Jaithirth RaoAug 13, 2015, 08:16 PM | Updated Feb 11, 2016, 09:54 AM IST


It is necessary for an intellectual of Sen’s standing to help India, but he can help only if he is willing to illuminate his discussions with his intelligence, not with his prejudices.

Amartya sen is brilliant. About that fact, there is no doubt at all. He is a genius, a scholar and he writes and speaks with superb aplomb. But just because the Swedes have recognized him (after which of course, the Bharat Sarkar duly handed him a Bharat Ratna!), and just because affluent leftists who live in Boston and subscribe to The New York Times admire Sen, it does not follow that he is always right. In fact, sometimes he can be and is dangerously wrong. Dangerous because people end up listening to him and doing foolish things.

He starts off his book on justice (The Idea of Justice, 2009), with a description of a hypothetical situation. There is a violin. And there are three children. One child made the violin; one child plays the violin very well; and one poor child has never had any toys. The ethical quandary: which child should get the violin? How best can the interests of justice and ethics be served?

The doctrine of property rights would suggest that the child who made the violin should get ownership rights. An aesthetically sensitive person would argue that the child who plays the violin best deserves it. The rest of us can get to listen to some great music. The total quantum of joy in the world would be increased, not just for the child, but for hundreds of listeners. Bleeding hearts would argue that the interests of equity and justice demand that the poor, deprived child who has never known the happiness of playing with toys is the obvious candidate for the violin. How can it be otherwise?

The rest of the book is a long meditative essay on this quandary and on related ideas of justice and ethics. It is a fascinating book by any standards.
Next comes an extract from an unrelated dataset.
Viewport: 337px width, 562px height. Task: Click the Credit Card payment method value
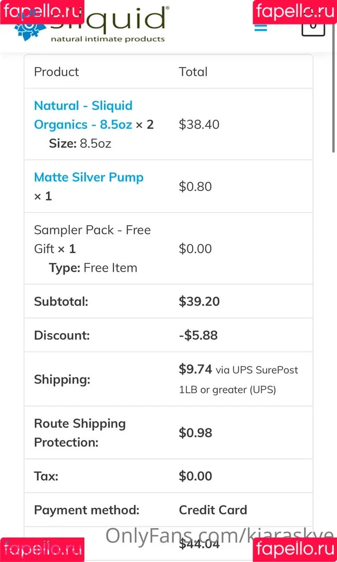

But of course, the whole quandary is a phony one. Even Sen’s dim-witted undergraduate students should be able to figure out that if you violate property rights and take away the violin from the producer, no new violins will ever get produced. The gifted or the poor child will end up having the last violin on the planet. The producer child and his imitators will get the message clearly and bluntly: there are aesthetes and bleeding hearts out there who will expropriate the proceeds of my labour and my talent (to produce) and give it away to others who they consider more “deserving”. Why should I bother to make any more violins?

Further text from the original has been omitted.